In many blockchain systems there is a lack of privacy. The amount, the asset type, and the addresses of the sender and the receiver are public. This can be problematic for many real-world applications. For instance, if a company pays all its employees in Bitcoin, all the salaries will be public knowledge and in particular, all employees would know their colleagues' salaries, which is not desirable.
Confidential transfer. Define an asset transfer as the transfer of ownership of an asset from one address to another. A confidential asset transfer has two additional properties:
- The asset types involved in the transaction are hidden.
- The amounts of each asset type transferred are hidden.
Coin commitments. A commitment scheme is a fundamental cryptographic primitive which is the digital analog of a sealed envelope. Committing to a message m is akin to putting m in the envelope. Opening the commitment is like opening the envelope and revealing the content within.
For our confidential transactions, we hide the amounts using a cryptographic primitive called the Pedersen commitment scheme. It is a homomorphic commitment scheme - meaning the sum of two commitments to amount is a commitment to the sum of the two committed values. The hiding property of the commitment scheme masks the value of the amount. The binding property of the commitment scheme binds the value of the commitment to that particular amount, meaning that the commitment cannot be opened to any other value.

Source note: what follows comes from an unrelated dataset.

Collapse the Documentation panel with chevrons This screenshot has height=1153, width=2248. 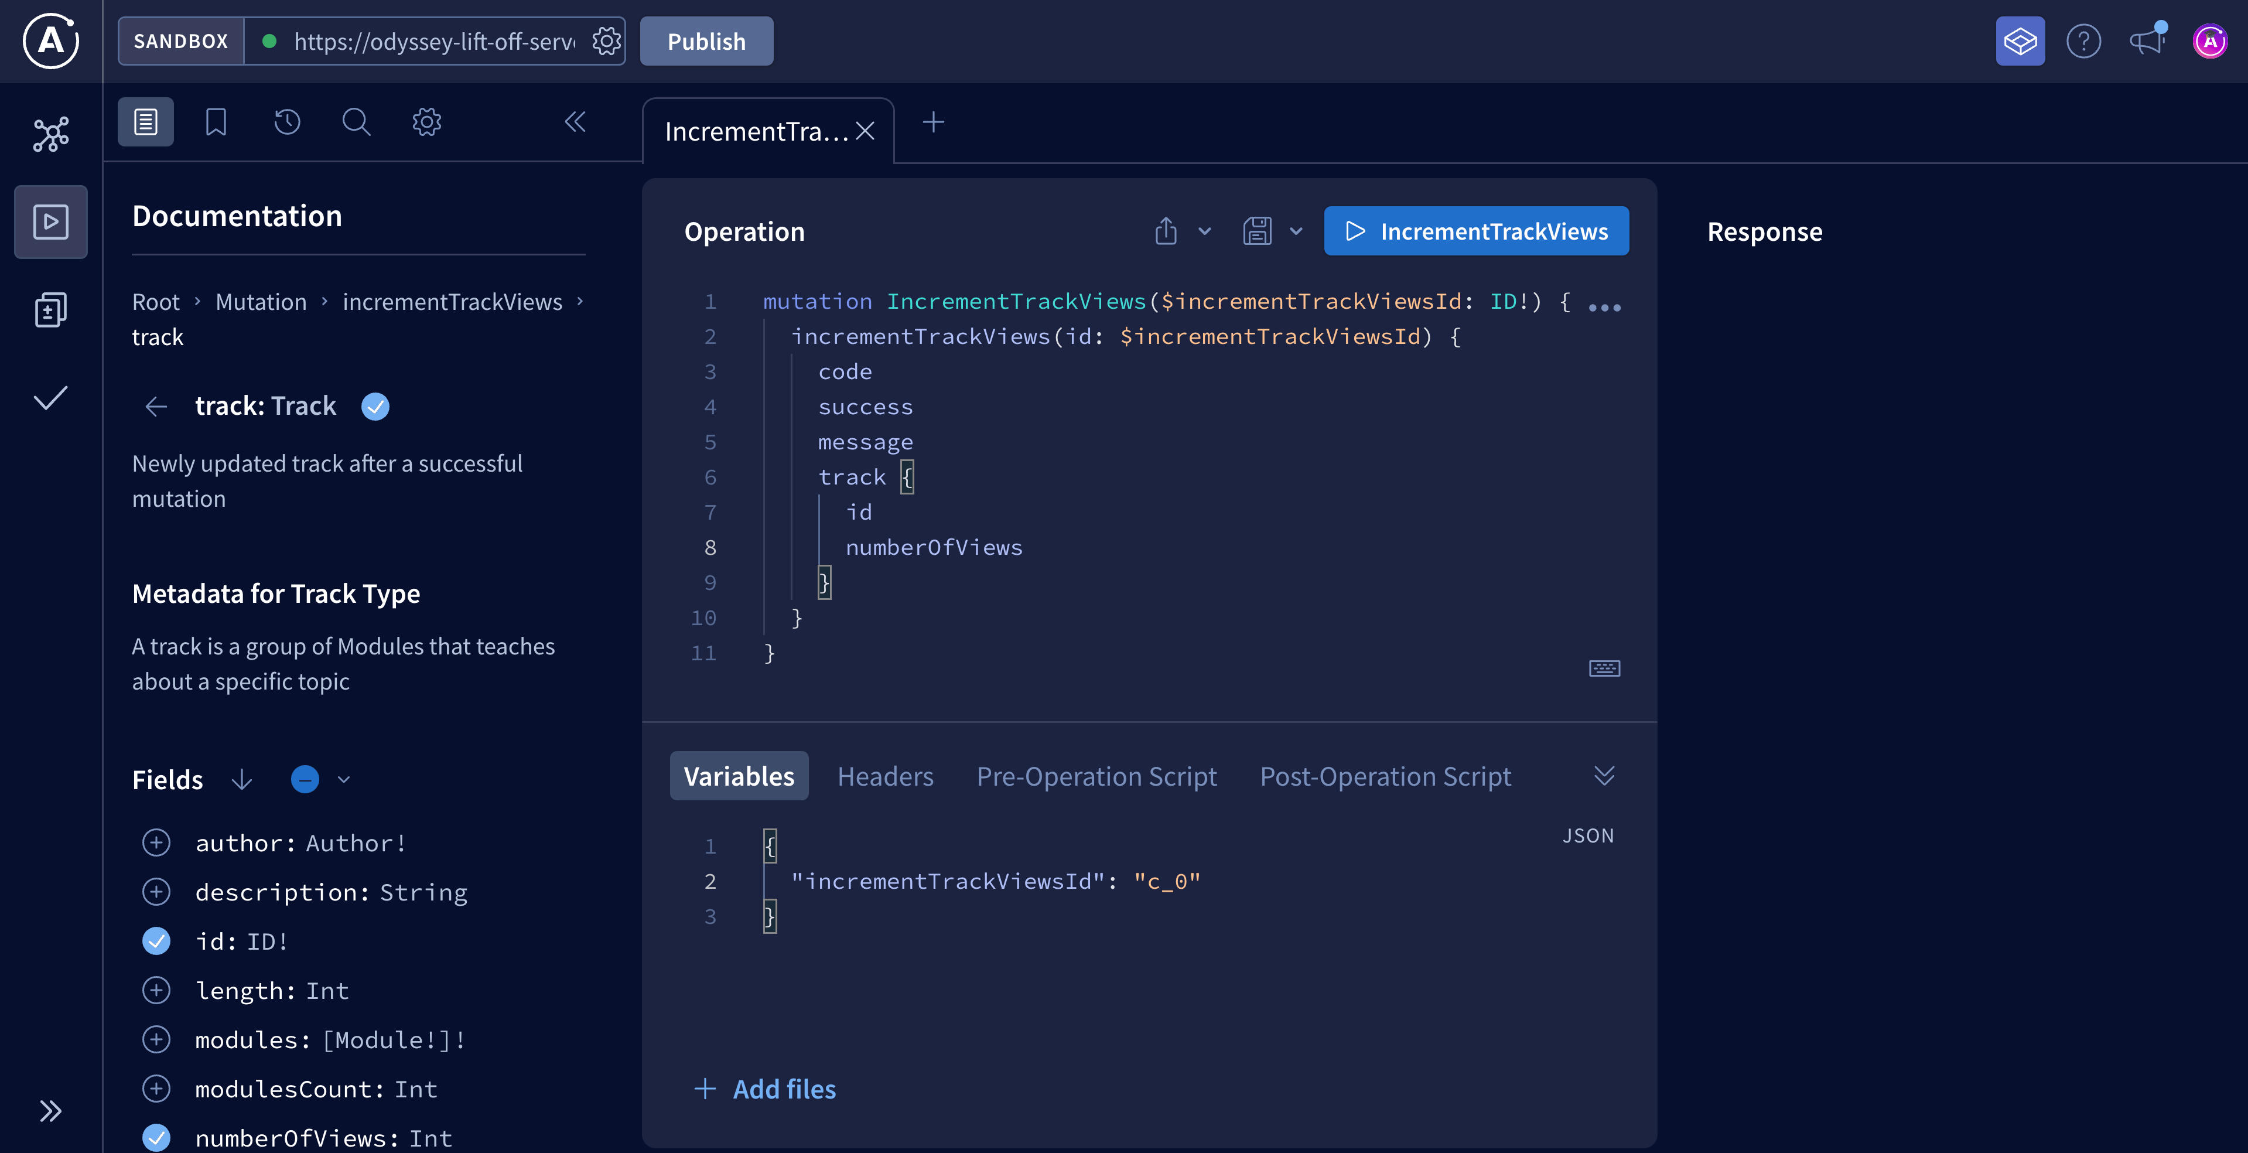[x=575, y=121]
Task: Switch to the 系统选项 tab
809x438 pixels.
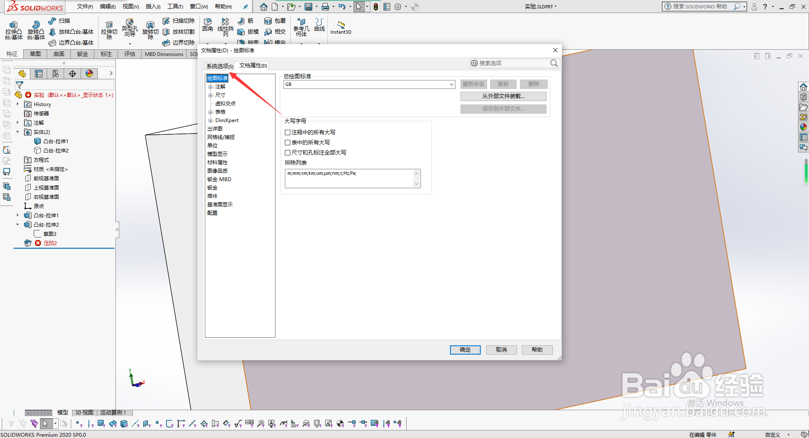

These commitments are recorded on the ledger. It is subsequently proven in zero-knowledge that:
- The input amounts for each individual non-FRA assets have the same sum as the output amounts for this asset.
- The input amounts for the FRA asset have the same sum as the output amounts for this asset plus the transaction fees.
These proofs ensure that the total amount of the asset in circulation remains unchanged after the confidential asset transfer.